Love, Duty, Betrayal, and Society
Author: Sunjeev Sahota
It’s 1929 – Punjab, India. There is political unrest, but for Mehar, a young bride living with her husband’s family on a rural farm, all that is very far away. She is married into a family with three brothers. She lives with the other two wives, and during their hardworking days and stifling, hopeful nights, the women wonder which of the brothers is their husband, which of the men it is who occasionally comes for them in the dark. Mehar knows, though, and she has fallen in love with the man she thinks is her husband. But nothing is ever that simple, and as war moves from the city to the countryside, a daring scheme and a broken heart will define her future.
Fast forward to 1999, to Mehar’s grandson, who is staying at the old, abandoned house where she spent her nights waiting for her husband and where the final revelation and betrayal shaped her bleak future. This young man is fighting his own demons in the form of addiction and after a terrible accident is living alone at the abandoned house, slowly fixing it up, slowly opening his heart, and wondering about the tiny, cloistered room with the bars over the windows.
The two stories, although they run simultaneously, never really connect. The grandson, who wonders about his grandmother’s hidden past, her sorrows and defeats, the hint of remaining village gossip, never guesses the full scope of what happened so many years ago. Instead, he slowly makes friends, finds and loses love, and begins to understand how to live with trauma and disappointment.
It’s Mehar, however, and that sweaty summer of 1929 that engrosses us with its cruelty and magic, its love and familial dysfunction. It’s Mehar, with her dreams and ambitions, her simple trust and love, who captures our hearts, and it is these moments with her, back in time, that we keep turning pages to read. The China Room is a very short story, but one packed with nuance and grief, danger, and complicated relationships. I wanted more. I wanted the story of Mehar’s heartless mother-in-law, whose own briefly mentioned past hinted at a similar circumstance, a similar moment of defining hope and finalizing brutality. The way that the family, especially the brothers, move around one another, the moments of jealousy, guilt, happiness, and stolen ambitions are intricate and palpable. Even the villains of the piece are complicated, realistic, and hard to solely hate.

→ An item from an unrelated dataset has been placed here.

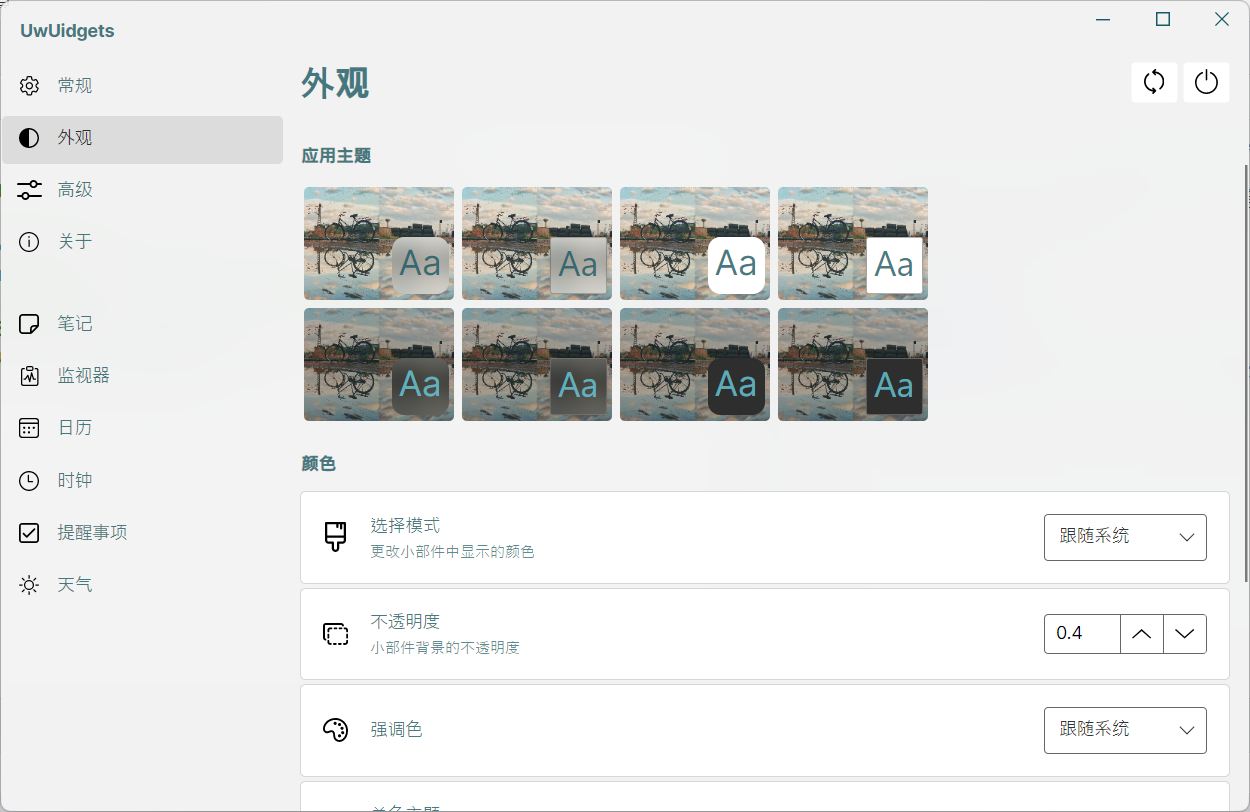Increase opacity with the up arrow
Screen dimensions: 1250x812
pyautogui.click(x=1141, y=634)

Merhar’s story is all too brief, and as with her grandson, we are left to wonder about what happened in that barred room after. There is a brief flash, a moment, but we lose our connection to Mehar after the revelation and subsequent repercussions. I didn’t want to be left to wander, to see the dusty folds of the curtain come down over this moment in history, to be cut off from such a vibrant young girl finding and losing her way. I wanted more. I wanted to go back into her head, to at least be with her through those moments of depression and acceptance, to see how that young girl became the quiet grandmother, the woman devoid of hope, that secret flame snuffed out.

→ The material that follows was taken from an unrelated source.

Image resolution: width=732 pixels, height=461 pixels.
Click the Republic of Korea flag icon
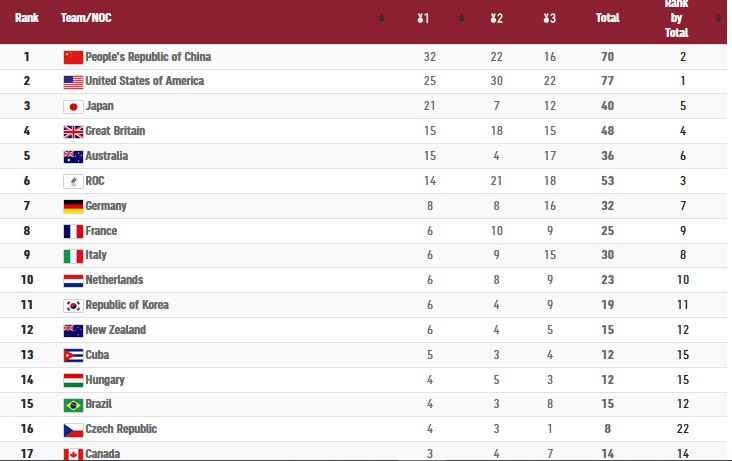pyautogui.click(x=73, y=305)
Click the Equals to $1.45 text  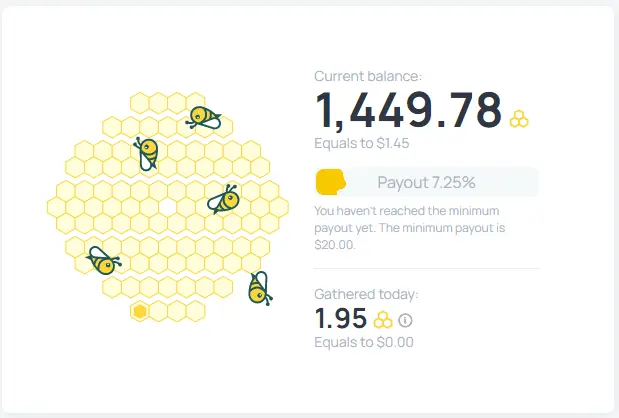tap(362, 143)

All in all, I would have preferred to abandon the contemporary grandson with his own back story issues about racism and poverty and to instead focus on the incredible family history, on Mehar. For such a short story, it resonated powerfully and evoked so much beyond the page. I hope to see author Sunjeev Sahota take on something similar, and this time elongate it, letting us fully stay in that moment and see the consequences, embrace the complications of history and family, duty and love, and the brief flickering of an independent spirit before the weight of expectation, society, and life chokes its budding flame.